Zwar sorgte die arabische Stadt Dubai Ende 2017 für Schlagzeilen, als sie zwei elektrisch betriebene Flugtaxi-Prototypen vor Ort testen ließ. Doch von einem regelmäßigen Testbetrieb mit mehreren menschlichen Passagieren war bislang auch in den Emiraten noch nichts zu vernehmen. Auch Singapur, Los Angeles, Dallas und Tokio wollen das Potenzial der Elektro-Flugtaxis für den innerstädtischen Verkehr ausloten - lassen sich dabei aber noch ein wenig Zeit. Ab den frühen 2020er-Jahren wollen die Metropolen Pilotprojekte mit Roboter-Flugtaxis starten.
Die meisten Lufttaxi-Prototypen, an denen derzeit geforscht wird, ähneln kleineren Hubschraubern bzw. übergroßen Drohnen, die nur wenige Passagiere befördern könnten. Optimisten hoffen, dass Energie- und Kosteneffizienz damit im Vergleich zu herkömmlichen Flugzeugen massiv erhöht werden können. Skeptiker halten die Möglichkeiten für begrenzt und verweisen auf hohe regulatorische Hürden.
Marktchancen für Robo-Lufttaxis sind noch höchst unsicher

Eines ist Boeing mit dem erfolgreichen Testflug aber gelungen: Den Wettbewerb um die Entwicklung der Technologie weiter anzuheizen. Denn an den pilotenlosen Fluggeräten mit Elektroantrieb arbeiten auch andere Luftfahrt-Schwergewichte wie Erzrivale Airbus. Dessen "Vahana" getaufter Flugtaxi-Prototyp hat seinen Jungfernflug vor knapp einem Jahr absolviert. Auch der US-Hubschrauberhersteller Bell stellte vor kurzem einen Flugtaxi-Prototypen auf einer Messe vor.
Spezialisierte Startups sind teils schon weiter: Die deutschen Startups Volocopter und Lilium können auf mehrere erfolgreiche Testflüge ihrer Lufttaxis verweisen, auch das chinesische Startup Ehang hat schon einige Erfahrung gesammelt. Das vom Google-Gründer Larry Page finanzierte Startup Kitty Hawk entwickelt bereits einen kommerziellen Roboter-Flugtaxidienst in Neuseeland, der in rund drei Jahren starten soll.
Aber auch in Neuseeland stehen Kitty Hawk noch zahlreiche technische und regulatorische Schwierigkeiten entgegen. Die Aussichten auf kommerziellen Erfolg sind noch höchst unsicher, wie auch eine Studie der Unternehmensberatung McKinsey illustriert. Sollten die Fluggeräte in den kommenden zwei Dekaden vergleichsweise teuer bleiben (pro Stück zwischen 750.000 und 1,5 Millionen Euro) und die Betriebskosten eher hoch, sehen die Berater nur einen Nischenmarkt. Gerade mal 1,6 Milliarden Euro werden mit Flugtaxis im Jahr 2040 umgesetzt, prognostizieren sie für dieses konservative Szenario.

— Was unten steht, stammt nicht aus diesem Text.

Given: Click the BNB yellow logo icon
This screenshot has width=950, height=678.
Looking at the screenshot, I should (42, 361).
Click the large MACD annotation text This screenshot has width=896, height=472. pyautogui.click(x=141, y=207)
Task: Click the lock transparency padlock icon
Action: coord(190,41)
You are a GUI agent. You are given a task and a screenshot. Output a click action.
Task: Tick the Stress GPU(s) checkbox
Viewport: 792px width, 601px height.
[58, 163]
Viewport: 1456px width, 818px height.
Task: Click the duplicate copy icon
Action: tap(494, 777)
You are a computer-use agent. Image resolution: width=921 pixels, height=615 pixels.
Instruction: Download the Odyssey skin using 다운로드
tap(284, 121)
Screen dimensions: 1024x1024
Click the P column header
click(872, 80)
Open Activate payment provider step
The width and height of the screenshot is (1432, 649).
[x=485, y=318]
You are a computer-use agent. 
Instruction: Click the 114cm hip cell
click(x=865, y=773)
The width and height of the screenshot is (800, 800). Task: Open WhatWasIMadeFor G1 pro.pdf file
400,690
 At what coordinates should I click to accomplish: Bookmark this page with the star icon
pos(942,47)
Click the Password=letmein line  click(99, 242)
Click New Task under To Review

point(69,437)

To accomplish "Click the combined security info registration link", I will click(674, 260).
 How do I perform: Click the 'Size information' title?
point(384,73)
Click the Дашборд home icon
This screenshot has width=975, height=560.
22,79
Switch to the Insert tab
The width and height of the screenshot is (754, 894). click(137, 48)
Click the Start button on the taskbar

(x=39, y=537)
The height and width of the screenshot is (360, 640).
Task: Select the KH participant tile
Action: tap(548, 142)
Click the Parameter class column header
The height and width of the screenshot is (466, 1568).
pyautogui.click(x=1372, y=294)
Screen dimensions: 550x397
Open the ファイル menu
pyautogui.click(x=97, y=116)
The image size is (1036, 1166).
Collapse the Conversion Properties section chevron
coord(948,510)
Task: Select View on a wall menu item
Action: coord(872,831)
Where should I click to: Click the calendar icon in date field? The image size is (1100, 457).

Möglich wären 2040 aber auch viel höhere weltweite Umsätze zwischen 500 und 600 Milliarden Dollar, rechnen die McKinsey-Spezialisten in ihrem "radikalen" Szenario durch. Dafür müsste aber einiges passieren: Die Betriebskosten der Elektro-Taxidrohnen müssten um 90 Prozent niedriger liegen als die heutiger Helikopter. Die Energiedichten der Batterien müssten sich verdoppeln, die Produktion müsste auf Autobranchen-Niveau professionalisiert werden - und die Flugsicherung neu organisiert werden.
Solche tiefgreifenden Änderungen würden eine Team-Anstrengung von vielen Beteiligten erfordern, erklärt McKinsey. Der Traum von Roboter-Taxidrohnen, die städtische Staus einfach überfliegen, mag verlockend sein - ob er je für breitere Massen Realität wird, ist aber noch ziemlich unsicher.